The concentration C of insulin in the bloodstream t hours after injection into muscle tissue is

C(t)=4t/2+t^3

When is the concentration greatest? t=?

take the derivative of C w/r to time, set C'(t) = 0 and solve for critical value(s) of t, then use the 1st derivative test to check which critical value(s) yields a minimum.

Originally Posted by skeeter

take the derivative of C w/r to time, set C'(t) = 0 and solve for critical value(s) of t, then use the 1st derivative test to check which critical value(s) yields a minimum.

Could you help me get the derivative

this derivative is fairly basic ... use the quotient rule and show what you get for a derivative.

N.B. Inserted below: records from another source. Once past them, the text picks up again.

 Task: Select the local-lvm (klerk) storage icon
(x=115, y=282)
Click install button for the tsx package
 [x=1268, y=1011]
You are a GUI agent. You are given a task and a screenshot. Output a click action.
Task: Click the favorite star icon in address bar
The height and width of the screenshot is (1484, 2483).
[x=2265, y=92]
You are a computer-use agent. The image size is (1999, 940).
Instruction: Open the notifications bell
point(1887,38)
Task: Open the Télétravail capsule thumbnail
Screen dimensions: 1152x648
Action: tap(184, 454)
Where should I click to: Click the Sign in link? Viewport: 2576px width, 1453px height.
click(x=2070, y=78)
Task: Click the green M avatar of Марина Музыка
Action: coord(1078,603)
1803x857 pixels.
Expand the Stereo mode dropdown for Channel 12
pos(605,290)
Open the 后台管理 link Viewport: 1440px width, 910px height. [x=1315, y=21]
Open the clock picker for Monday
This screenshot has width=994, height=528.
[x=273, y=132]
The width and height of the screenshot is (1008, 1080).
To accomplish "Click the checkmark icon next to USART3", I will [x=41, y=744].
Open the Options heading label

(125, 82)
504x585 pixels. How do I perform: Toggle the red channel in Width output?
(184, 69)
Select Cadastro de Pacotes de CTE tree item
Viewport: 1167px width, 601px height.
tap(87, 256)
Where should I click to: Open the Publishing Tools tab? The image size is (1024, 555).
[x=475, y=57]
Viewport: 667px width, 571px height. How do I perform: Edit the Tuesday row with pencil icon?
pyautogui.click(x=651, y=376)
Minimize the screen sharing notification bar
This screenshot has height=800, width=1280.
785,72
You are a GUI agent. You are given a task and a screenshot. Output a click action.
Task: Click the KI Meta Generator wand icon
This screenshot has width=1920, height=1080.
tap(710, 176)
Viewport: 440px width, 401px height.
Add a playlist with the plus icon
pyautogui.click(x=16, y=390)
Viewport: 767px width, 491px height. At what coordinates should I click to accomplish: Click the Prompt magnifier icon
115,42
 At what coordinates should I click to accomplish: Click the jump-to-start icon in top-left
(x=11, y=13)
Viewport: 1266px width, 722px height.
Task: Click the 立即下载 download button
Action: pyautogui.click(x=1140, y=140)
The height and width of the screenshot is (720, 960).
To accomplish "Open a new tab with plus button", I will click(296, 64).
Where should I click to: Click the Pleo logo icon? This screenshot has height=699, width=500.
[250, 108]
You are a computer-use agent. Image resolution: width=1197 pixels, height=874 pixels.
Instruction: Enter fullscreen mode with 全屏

Originally Posted by skeeter

this derivative is fairly basic ... use the quotient rule and show what you get for a derivative.

Is this right? (2+t^3)[4t]-(4t)[2+t^3]
(2+t^3)(4)-(4t)(3t^2)
(8t^3)-(12t^3)
-4t^3

no

S.O.S. Mathematics CyberBoard :: View topic - When is concentration greatest?

Originally Posted by skeeter

no

S.O.S. Mathematics CyberBoard :: View topic - When is concentration greatest?

What do I do with 8-8t^(3)/ (2+t^3)^2

Originally Posted by bgwarhawk

What do I do with 8-8t^(3)/ (2+t^3)^2

*Cough*

Originally Posted by skeeter

take the derivative of C w/r to time, set C'(t) = 0 and solve for critical value(s) of t, then use the 1st derivative test to check which critical value(s) yields a minimum.

So solve etc.

Originally Posted by mr fantastic

*Cough*


So solve etc.

How do I get t= if I get t^3=1???

Originally Posted by bgwarhawk

How do I get t= if I get t^3=1???

cube root...

What do I do with the 1?

Originally Posted by bgwarhawk

What do I do with the 1?

Originally Posted by skeeter

take the derivative of C w/r to time, set C'(t) = 0 and solve for critical value(s) of t, then use the 1st derivative test to check which critical value(s) yields a minimum.

t = 1 is the critical value in this case and you are checking if there is a maximum. But the idea is the same.